● AIM OF THE EXERCISE: Copy every item below, reproducing each line without any change.
## begin EXTRACTED DATA
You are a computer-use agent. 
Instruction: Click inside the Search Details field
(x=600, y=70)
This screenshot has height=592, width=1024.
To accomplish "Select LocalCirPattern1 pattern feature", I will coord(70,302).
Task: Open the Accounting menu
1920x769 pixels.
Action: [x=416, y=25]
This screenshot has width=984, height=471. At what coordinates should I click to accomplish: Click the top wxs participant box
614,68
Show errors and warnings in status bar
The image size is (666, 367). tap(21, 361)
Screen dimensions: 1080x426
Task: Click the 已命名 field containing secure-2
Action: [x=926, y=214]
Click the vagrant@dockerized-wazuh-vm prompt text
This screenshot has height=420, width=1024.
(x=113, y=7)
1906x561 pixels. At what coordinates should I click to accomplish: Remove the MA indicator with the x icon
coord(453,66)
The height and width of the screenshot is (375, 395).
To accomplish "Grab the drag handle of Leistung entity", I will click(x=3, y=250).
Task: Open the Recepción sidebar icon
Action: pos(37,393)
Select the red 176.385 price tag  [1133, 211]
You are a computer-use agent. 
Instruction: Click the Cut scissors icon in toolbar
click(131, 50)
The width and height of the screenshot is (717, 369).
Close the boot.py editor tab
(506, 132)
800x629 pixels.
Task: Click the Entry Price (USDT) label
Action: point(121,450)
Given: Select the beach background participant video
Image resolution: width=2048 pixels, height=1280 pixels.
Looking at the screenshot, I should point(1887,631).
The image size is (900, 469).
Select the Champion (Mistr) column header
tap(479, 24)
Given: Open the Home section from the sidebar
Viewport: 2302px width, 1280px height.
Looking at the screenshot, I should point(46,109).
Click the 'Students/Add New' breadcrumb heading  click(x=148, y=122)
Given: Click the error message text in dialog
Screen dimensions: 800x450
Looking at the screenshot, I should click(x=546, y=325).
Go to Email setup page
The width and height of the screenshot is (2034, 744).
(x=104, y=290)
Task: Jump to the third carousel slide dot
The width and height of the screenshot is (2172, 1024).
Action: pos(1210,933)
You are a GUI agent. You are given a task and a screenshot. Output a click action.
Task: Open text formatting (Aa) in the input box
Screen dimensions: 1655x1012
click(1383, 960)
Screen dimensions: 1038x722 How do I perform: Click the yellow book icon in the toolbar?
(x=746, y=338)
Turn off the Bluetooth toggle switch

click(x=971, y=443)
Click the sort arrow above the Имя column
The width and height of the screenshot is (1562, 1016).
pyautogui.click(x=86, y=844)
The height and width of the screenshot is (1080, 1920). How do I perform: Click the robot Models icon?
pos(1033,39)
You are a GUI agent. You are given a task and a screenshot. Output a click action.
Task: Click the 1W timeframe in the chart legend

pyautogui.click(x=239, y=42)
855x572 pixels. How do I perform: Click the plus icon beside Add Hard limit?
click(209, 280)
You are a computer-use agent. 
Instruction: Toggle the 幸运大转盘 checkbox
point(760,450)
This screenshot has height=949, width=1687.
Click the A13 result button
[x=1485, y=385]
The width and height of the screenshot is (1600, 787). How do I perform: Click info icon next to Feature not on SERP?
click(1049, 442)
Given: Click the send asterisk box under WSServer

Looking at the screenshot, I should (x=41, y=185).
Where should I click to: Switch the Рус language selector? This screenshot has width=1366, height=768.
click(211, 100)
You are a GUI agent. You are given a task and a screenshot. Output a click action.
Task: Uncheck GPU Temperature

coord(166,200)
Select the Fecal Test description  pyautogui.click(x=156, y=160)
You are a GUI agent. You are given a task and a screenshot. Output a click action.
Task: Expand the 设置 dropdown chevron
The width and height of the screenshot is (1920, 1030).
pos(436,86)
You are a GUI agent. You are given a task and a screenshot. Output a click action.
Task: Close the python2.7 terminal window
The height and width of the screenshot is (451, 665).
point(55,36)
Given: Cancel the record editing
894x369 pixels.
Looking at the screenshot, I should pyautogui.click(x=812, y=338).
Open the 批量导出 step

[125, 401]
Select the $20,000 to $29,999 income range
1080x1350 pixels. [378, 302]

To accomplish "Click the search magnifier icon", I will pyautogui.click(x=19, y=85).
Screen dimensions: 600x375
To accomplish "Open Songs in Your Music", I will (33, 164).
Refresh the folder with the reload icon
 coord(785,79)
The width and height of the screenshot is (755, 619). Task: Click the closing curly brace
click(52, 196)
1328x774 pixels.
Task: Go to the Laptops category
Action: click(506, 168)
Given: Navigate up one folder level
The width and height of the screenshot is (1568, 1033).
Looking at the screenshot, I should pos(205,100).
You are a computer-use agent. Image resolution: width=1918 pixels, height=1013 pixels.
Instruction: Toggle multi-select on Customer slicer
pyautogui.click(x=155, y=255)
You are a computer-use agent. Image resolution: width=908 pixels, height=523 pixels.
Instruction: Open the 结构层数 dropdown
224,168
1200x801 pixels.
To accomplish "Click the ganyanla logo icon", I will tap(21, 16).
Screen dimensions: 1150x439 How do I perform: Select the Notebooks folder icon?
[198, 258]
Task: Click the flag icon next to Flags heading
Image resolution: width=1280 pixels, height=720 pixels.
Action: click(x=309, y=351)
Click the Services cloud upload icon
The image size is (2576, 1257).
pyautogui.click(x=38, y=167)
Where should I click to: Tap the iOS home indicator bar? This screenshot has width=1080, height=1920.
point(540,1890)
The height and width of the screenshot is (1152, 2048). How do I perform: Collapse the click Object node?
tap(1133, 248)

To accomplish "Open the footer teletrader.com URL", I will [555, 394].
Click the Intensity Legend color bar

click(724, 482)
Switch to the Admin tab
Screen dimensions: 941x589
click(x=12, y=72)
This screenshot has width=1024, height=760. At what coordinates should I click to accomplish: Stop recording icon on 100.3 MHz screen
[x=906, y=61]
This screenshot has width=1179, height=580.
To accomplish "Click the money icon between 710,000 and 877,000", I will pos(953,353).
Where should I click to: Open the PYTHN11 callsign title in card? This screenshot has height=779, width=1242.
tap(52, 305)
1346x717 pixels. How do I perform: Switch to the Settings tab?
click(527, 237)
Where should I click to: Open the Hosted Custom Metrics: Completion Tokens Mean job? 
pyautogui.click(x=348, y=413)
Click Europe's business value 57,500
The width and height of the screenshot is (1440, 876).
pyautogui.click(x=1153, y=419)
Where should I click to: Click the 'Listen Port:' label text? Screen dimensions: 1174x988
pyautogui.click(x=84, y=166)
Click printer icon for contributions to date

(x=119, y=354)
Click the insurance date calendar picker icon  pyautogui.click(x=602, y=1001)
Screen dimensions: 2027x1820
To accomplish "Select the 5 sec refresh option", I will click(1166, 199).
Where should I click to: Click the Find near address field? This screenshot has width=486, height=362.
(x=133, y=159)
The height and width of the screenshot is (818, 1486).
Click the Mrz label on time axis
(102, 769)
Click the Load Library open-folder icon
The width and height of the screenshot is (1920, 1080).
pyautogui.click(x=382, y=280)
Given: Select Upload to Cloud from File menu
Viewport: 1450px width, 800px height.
## end EXTRACTED DATA
● RESPONSE TO THIS EXERCISE:
You are a computer-use agent. 
Instruction: Click inside the Search Details field
(x=600, y=70)
This screenshot has height=592, width=1024.
To accomplish "Select LocalCirPattern1 pattern feature", I will coord(70,302).
Task: Open the Accounting menu
1920x769 pixels.
Action: [x=416, y=25]
This screenshot has width=984, height=471. At what coordinates should I click to accomplish: Click the top wxs participant box
614,68
Show errors and warnings in status bar
The image size is (666, 367). tap(21, 361)
Screen dimensions: 1080x426
Task: Click the 已命名 field containing secure-2
Action: [x=926, y=214]
Click the vagrant@dockerized-wazuh-vm prompt text
This screenshot has height=420, width=1024.
(x=113, y=7)
1906x561 pixels. At what coordinates should I click to accomplish: Remove the MA indicator with the x icon
coord(453,66)
The height and width of the screenshot is (375, 395).
To accomplish "Grab the drag handle of Leistung entity", I will click(x=3, y=250).
Task: Open the Recepción sidebar icon
Action: pos(37,393)
Select the red 176.385 price tag  [1133, 211]
You are a computer-use agent. 
Instruction: Click the Cut scissors icon in toolbar
click(131, 50)
The width and height of the screenshot is (717, 369).
Close the boot.py editor tab
(506, 132)
800x629 pixels.
Task: Click the Entry Price (USDT) label
Action: point(121,450)
Given: Select the beach background participant video
Image resolution: width=2048 pixels, height=1280 pixels.
Looking at the screenshot, I should point(1887,631).
The image size is (900, 469).
Select the Champion (Mistr) column header
tap(479, 24)
Given: Open the Home section from the sidebar
Viewport: 2302px width, 1280px height.
Looking at the screenshot, I should point(46,109).
Click the 'Students/Add New' breadcrumb heading  click(x=148, y=122)
Given: Click the error message text in dialog
Screen dimensions: 800x450
Looking at the screenshot, I should click(x=546, y=325).
Go to Email setup page
The width and height of the screenshot is (2034, 744).
(x=104, y=290)
Task: Jump to the third carousel slide dot
The width and height of the screenshot is (2172, 1024).
Action: pos(1210,933)
You are a GUI agent. You are given a task and a screenshot. Output a click action.
Task: Open text formatting (Aa) in the input box
Screen dimensions: 1655x1012
click(1383, 960)
Screen dimensions: 1038x722 How do I perform: Click the yellow book icon in the toolbar?
(x=746, y=338)
Turn off the Bluetooth toggle switch

click(x=971, y=443)
Click the sort arrow above the Имя column
The width and height of the screenshot is (1562, 1016).
pyautogui.click(x=86, y=844)
The height and width of the screenshot is (1080, 1920). How do I perform: Click the robot Models icon?
pos(1033,39)
You are a GUI agent. You are given a task and a screenshot. Output a click action.
Task: Click the 1W timeframe in the chart legend

pyautogui.click(x=239, y=42)
855x572 pixels. How do I perform: Click the plus icon beside Add Hard limit?
click(209, 280)
You are a computer-use agent. 
Instruction: Toggle the 幸运大转盘 checkbox
point(760,450)
This screenshot has height=949, width=1687.
Click the A13 result button
[x=1485, y=385]
The width and height of the screenshot is (1600, 787). How do I perform: Click info icon next to Feature not on SERP?
click(1049, 442)
Given: Click the send asterisk box under WSServer

Looking at the screenshot, I should (x=41, y=185).
Where should I click to: Switch the Рус language selector? This screenshot has width=1366, height=768.
click(211, 100)
You are a GUI agent. You are given a task and a screenshot. Output a click action.
Task: Uncheck GPU Temperature

coord(166,200)
Select the Fecal Test description  pyautogui.click(x=156, y=160)
You are a GUI agent. You are given a task and a screenshot. Output a click action.
Task: Expand the 设置 dropdown chevron
The width and height of the screenshot is (1920, 1030).
pos(436,86)
You are a GUI agent. You are given a task and a screenshot. Output a click action.
Task: Close the python2.7 terminal window
The height and width of the screenshot is (451, 665).
point(55,36)
Given: Cancel the record editing
894x369 pixels.
Looking at the screenshot, I should pyautogui.click(x=812, y=338).
Open the 批量导出 step

[125, 401]
Select the $20,000 to $29,999 income range
1080x1350 pixels. [378, 302]

To accomplish "Click the search magnifier icon", I will pyautogui.click(x=19, y=85).
Screen dimensions: 600x375
To accomplish "Open Songs in Your Music", I will (33, 164).
Refresh the folder with the reload icon
 coord(785,79)
The width and height of the screenshot is (755, 619). Task: Click the closing curly brace
click(52, 196)
1328x774 pixels.
Task: Go to the Laptops category
Action: click(506, 168)
Given: Navigate up one folder level
The width and height of the screenshot is (1568, 1033).
Looking at the screenshot, I should pos(205,100).
You are a computer-use agent. Image resolution: width=1918 pixels, height=1013 pixels.
Instruction: Toggle multi-select on Customer slicer
pyautogui.click(x=155, y=255)
You are a computer-use agent. Image resolution: width=908 pixels, height=523 pixels.
Instruction: Open the 结构层数 dropdown
224,168
1200x801 pixels.
To accomplish "Click the ganyanla logo icon", I will tap(21, 16).
Screen dimensions: 1150x439 How do I perform: Select the Notebooks folder icon?
[198, 258]
Task: Click the flag icon next to Flags heading
Image resolution: width=1280 pixels, height=720 pixels.
Action: click(x=309, y=351)
Click the Services cloud upload icon
The image size is (2576, 1257).
pyautogui.click(x=38, y=167)
Where should I click to: Tap the iOS home indicator bar? This screenshot has width=1080, height=1920.
point(540,1890)
The height and width of the screenshot is (1152, 2048). How do I perform: Collapse the click Object node?
tap(1133, 248)

To accomplish "Open the footer teletrader.com URL", I will [555, 394].
Click the Intensity Legend color bar

click(724, 482)
Switch to the Admin tab
Screen dimensions: 941x589
click(x=12, y=72)
This screenshot has width=1024, height=760. At what coordinates should I click to accomplish: Stop recording icon on 100.3 MHz screen
[x=906, y=61]
This screenshot has width=1179, height=580.
To accomplish "Click the money icon between 710,000 and 877,000", I will pos(953,353).
Where should I click to: Open the PYTHN11 callsign title in card? This screenshot has height=779, width=1242.
tap(52, 305)
1346x717 pixels. How do I perform: Switch to the Settings tab?
click(527, 237)
Where should I click to: Open the Hosted Custom Metrics: Completion Tokens Mean job? 
pyautogui.click(x=348, y=413)
Click Europe's business value 57,500
The width and height of the screenshot is (1440, 876).
pyautogui.click(x=1153, y=419)
Where should I click to: Click the 'Listen Port:' label text? Screen dimensions: 1174x988
pyautogui.click(x=84, y=166)
Click printer icon for contributions to date

(x=119, y=354)
Click the insurance date calendar picker icon  pyautogui.click(x=602, y=1001)
Screen dimensions: 2027x1820
To accomplish "Select the 5 sec refresh option", I will click(1166, 199).
Where should I click to: Click the Find near address field? This screenshot has width=486, height=362.
(x=133, y=159)
The height and width of the screenshot is (818, 1486).
Click the Mrz label on time axis
(102, 769)
Click the Load Library open-folder icon
The width and height of the screenshot is (1920, 1080).
pyautogui.click(x=382, y=280)
Given: Select Upload to Cloud from File menu
Viewport: 1450px width, 800px height.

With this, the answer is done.